→ **Try it**
Your task is to transcribe the entries exactly.

→ **Records contained in a dataset**
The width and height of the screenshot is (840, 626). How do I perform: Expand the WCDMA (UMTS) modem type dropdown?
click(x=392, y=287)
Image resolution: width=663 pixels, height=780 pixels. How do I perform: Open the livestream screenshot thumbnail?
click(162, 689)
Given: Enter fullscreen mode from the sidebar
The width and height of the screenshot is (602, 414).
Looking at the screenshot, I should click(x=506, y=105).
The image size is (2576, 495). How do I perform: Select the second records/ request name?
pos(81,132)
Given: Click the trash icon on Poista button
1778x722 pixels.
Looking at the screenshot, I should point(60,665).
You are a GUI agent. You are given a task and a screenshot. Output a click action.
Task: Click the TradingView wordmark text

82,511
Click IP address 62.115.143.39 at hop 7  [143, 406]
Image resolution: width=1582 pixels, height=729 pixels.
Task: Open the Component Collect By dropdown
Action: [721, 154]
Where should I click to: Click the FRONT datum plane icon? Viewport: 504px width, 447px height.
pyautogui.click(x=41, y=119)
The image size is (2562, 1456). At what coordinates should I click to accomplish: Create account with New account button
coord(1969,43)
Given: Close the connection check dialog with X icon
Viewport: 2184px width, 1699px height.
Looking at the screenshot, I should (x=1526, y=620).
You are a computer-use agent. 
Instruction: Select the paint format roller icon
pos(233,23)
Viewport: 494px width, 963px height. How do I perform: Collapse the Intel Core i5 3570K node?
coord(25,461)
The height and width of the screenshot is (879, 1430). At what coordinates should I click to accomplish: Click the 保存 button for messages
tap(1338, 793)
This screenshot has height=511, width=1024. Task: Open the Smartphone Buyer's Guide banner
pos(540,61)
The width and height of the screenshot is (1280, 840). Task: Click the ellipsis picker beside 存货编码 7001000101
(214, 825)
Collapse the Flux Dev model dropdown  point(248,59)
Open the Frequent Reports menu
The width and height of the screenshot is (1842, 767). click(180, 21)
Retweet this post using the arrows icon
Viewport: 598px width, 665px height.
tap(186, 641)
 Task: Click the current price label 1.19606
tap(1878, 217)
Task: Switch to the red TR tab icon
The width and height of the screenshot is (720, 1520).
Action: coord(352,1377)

→ **Solution**
The width and height of the screenshot is (840, 626). How do I perform: Expand the WCDMA (UMTS) modem type dropdown?
click(x=392, y=287)
Image resolution: width=663 pixels, height=780 pixels. How do I perform: Open the livestream screenshot thumbnail?
click(162, 689)
Given: Enter fullscreen mode from the sidebar
The width and height of the screenshot is (602, 414).
Looking at the screenshot, I should click(x=506, y=105).
The image size is (2576, 495). How do I perform: Select the second records/ request name?
pos(81,132)
Given: Click the trash icon on Poista button
1778x722 pixels.
Looking at the screenshot, I should point(60,665).
You are a GUI agent. You are given a task and a screenshot. Output a click action.
Task: Click the TradingView wordmark text

82,511
Click IP address 62.115.143.39 at hop 7  [143, 406]
Image resolution: width=1582 pixels, height=729 pixels.
Task: Open the Component Collect By dropdown
Action: [721, 154]
Where should I click to: Click the FRONT datum plane icon? Viewport: 504px width, 447px height.
pyautogui.click(x=41, y=119)
The image size is (2562, 1456). At what coordinates should I click to accomplish: Create account with New account button
coord(1969,43)
Given: Close the connection check dialog with X icon
Viewport: 2184px width, 1699px height.
Looking at the screenshot, I should (x=1526, y=620).
You are a computer-use agent. 
Instruction: Select the paint format roller icon
pos(233,23)
Viewport: 494px width, 963px height. How do I perform: Collapse the Intel Core i5 3570K node?
coord(25,461)
The height and width of the screenshot is (879, 1430). At what coordinates should I click to accomplish: Click the 保存 button for messages
tap(1338, 793)
This screenshot has height=511, width=1024. Task: Open the Smartphone Buyer's Guide banner
pos(540,61)
The width and height of the screenshot is (1280, 840). Task: Click the ellipsis picker beside 存货编码 7001000101
(214, 825)
Collapse the Flux Dev model dropdown  point(248,59)
Open the Frequent Reports menu
The width and height of the screenshot is (1842, 767). click(180, 21)
Retweet this post using the arrows icon
Viewport: 598px width, 665px height.
tap(186, 641)
 Task: Click the current price label 1.19606
tap(1878, 217)
Task: Switch to the red TR tab icon
The width and height of the screenshot is (720, 1520).
Action: coord(352,1377)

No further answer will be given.